Por Camilo Villatoro
La sanidad mental radica en que las contingencias y recuerdos de tu discurrir por el mundo te pelen.
Tras el paso del tiempo uno se da cuenta que siempre se está solo aunque todo rodeado de una mascarada carnavalesca, que la amistad y el amor, las filiaciones, son cosas precarias, mutables, intermitentes, maravillosas stricto sensu, que a una racha de póquer le puede seguir la lluvia de sal más duradera (“Los expulsados de Poker-Flat”, Francis Bret Harte) mientras transcurre el instante de eternidad que es todo cuando no se quiere nada (“Pleamar”, Girondo), que el amor propio depende de la calidad del desayuno y del sueño.
Uno aprende que hay estafilococos que minan la moral y días buenos como malos, panaderas generosas y tenderos aviesos, de todo lo que se dice todo dispuesto en la viña de un señor feudal, pero ciego, visto sin excepción apenas cuando se cierran los ojos. Conviene perder cualquier esperanza en la variación claroscuro de la condición humana.

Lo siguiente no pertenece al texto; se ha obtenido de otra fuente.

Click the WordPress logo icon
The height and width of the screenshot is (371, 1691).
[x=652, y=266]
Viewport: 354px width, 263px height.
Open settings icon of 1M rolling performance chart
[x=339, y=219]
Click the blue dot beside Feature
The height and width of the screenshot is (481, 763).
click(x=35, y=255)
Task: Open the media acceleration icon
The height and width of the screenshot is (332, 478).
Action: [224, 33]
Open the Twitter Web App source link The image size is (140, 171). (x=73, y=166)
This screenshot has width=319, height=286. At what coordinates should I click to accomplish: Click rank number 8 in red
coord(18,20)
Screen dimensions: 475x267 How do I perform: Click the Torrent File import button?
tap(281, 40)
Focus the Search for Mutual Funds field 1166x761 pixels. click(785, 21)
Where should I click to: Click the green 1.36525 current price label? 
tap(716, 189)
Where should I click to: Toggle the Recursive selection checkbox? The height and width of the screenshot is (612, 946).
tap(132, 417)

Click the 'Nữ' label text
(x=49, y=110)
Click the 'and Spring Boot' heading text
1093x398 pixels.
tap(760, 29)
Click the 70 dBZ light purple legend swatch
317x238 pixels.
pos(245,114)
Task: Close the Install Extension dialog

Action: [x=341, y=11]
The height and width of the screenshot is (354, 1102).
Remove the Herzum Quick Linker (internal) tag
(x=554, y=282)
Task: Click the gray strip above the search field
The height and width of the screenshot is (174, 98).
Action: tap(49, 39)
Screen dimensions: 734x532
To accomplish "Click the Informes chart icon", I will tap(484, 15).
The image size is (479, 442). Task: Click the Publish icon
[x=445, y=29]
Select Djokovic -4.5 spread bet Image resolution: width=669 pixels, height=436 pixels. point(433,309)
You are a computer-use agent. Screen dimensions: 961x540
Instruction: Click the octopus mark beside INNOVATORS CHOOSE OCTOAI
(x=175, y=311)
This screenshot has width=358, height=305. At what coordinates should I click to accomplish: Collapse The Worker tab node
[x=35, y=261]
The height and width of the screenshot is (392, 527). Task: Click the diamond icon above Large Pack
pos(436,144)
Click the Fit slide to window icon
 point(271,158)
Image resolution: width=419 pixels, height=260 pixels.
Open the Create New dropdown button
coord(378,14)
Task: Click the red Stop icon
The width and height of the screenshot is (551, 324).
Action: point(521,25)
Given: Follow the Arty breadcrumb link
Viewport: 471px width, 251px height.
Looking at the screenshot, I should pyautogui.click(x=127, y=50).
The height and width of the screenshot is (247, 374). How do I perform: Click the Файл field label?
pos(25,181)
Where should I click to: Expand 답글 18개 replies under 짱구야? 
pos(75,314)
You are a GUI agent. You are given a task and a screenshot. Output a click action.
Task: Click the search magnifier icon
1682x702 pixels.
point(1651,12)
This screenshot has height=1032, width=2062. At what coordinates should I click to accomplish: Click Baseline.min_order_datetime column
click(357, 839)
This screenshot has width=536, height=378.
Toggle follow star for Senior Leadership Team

La esperanza es una substancia peligrosa que nutre una vanidad limitada materialmente, el espejo de la vejez es el mismo barómetro para medir la decadencia o aumento de la belleza y de la virtud. La existencia, en fin, es ridícula, y su percepción ignominiosa requiere dosis diarias de terapia, simple o urgente, pero terapia al fin: azúcar en el desayuno, baños de sol, el olvido de lo innecesario, el cataplasma del aprovechamiento del tiempo.
Todos los esfuerzos sirven, pero son paradójicamente inútiles, por eso el acto humorístico es en el fondo una espina que sirve para sentir dolor y su opuesto, la solemnidad, es alimento sustancioso cuando uno es bandera o informe catastral. La preocupación social vira en otro sentido de la existencia; lo social es por efectos históricos, la distribución injusta de la miseria más elemental, la del hambre y la enajenación; se justifica su olvido sólo cuando uno es completamente feliz rodeado de cadáveres y mendigos.